> _Quoted text_
────────────────

Foundation For Family Education, Inc., 404 Rices Mill Road, Wyncote, PA 19095


Miriam's Cup Ritual in the Family Seder


Filling Miriam's Cup follows the second cup of wine, before washing the hands. Raise the empty goblet and say: "Miriam's cup is filled with water, rather than wine. I invite women of all generations at

our seder table to fill Miriam's cup with water from their own glasses."

Pass Miriam's cup around the table(s); explain the significance of filling Miriam's cup with water: A Midrash teaches us that a miraculous well accompanied the Hebrews throughout their journey in

the desert, providing them with water. This well was given by G-d to Miriam, the prophetess, to honor her bravery and devotion to the Jewish people. Both Miriam and her well were spiritual oases in the desert, sources of sustenance and healing. Her words of comfort gave the Hebrews the faith and confidence to overcome the hardships of the Exodus. We fill Miriam's cup with water to honor her role in ensuring the survival of the Jewish people. Like Miriam, Jewish women in all generations have been essential for the continuity of our people. As keepers of traditions in the home, women passed down songs and stories, rituals and recipes, from mother to daughter, from generation to generation. Let us each fill the cup of Miriam with water from our own glasses, so that our daughters may continue to draw from the strength and wisdom of our heritage.

────────────────

> _Recorded information_

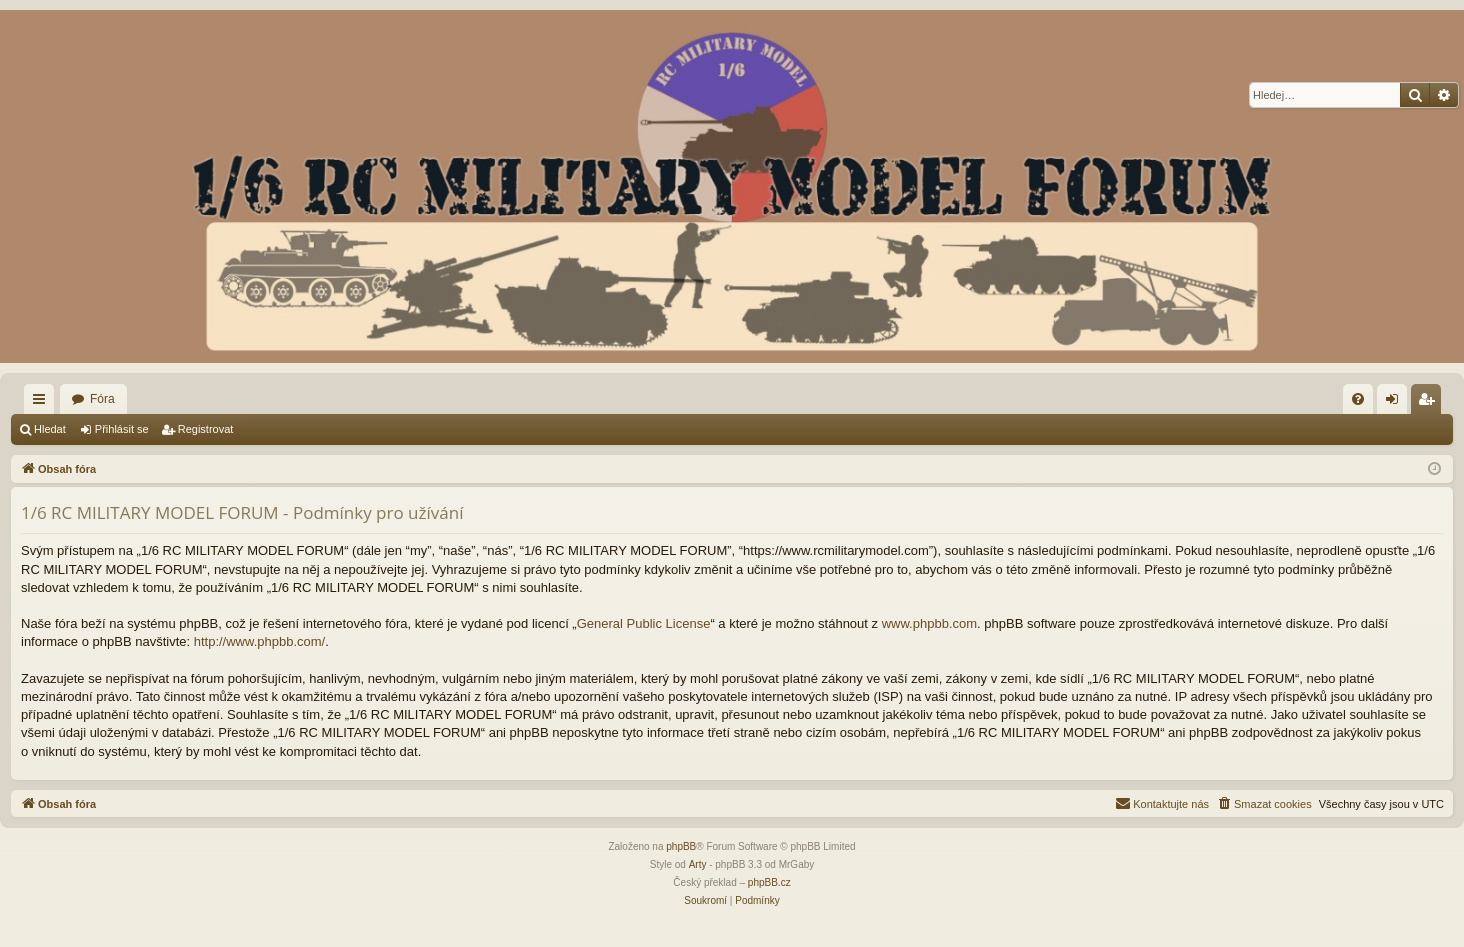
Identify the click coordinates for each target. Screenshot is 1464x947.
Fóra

────────────────

> _Directives_
[1] Return the part of the Miriam's Cup text from "the desert, providing" up to and including "of our heritage.", word for word.
[2] Carry on the Miriam's Cup text from the point where it stops.
The listing is separate material and has no connection to the Miriam's Cup text.

> _Task results_
[1]
the desert, providing them with water. This well was given by G-d to Miriam, the prophetess, to honor her bravery and devotion to the Jewish people. Both Miriam and her well were spiritual oases in the desert, sources of sustenance and healing. Her words of comfort gave the Hebrews the faith and confidence to overcome the hardships of the Exodus. We fill Miriam's cup with water to honor her role in ensuring the survival of the Jewish people. Like Miriam, Jewish women in all generations have been essential for the continuity of our people. As keepers of traditions in the home, women passed down songs and stories, rituals and recipes, from mother to daughter, from generation to generation. Let us each fill the cup of Miriam with water from our own glasses, so that our daughters may continue to draw from the strength and wisdom of our heritage.

[2]
When Miriam's cup is filled, raise the goblet and say: We place Miriam's cup on our seder table to

honor the important role of Jewish women in our tradition and history, whose stories have been too sparingly told.

Continue by reciting this prayer: "You abound in blessings, G-d, creator of the universe, Who sustains us with living water. May we, like the children of Israel leaving Egypt, be guarded and nurtured and kept alive in the wilderness, and may You give us wisdom to understand that the journey itself holds the promise of redemption. AMEN." (from Susan Schnur) Next, tell the story of a Jewish woman you admire. Begin by saying: Each Passover, we dedicate

Miriam's cup to a Jewish woman who has made important contributions in achieving equality and freedom for others. This year, we honor....(see "Biography").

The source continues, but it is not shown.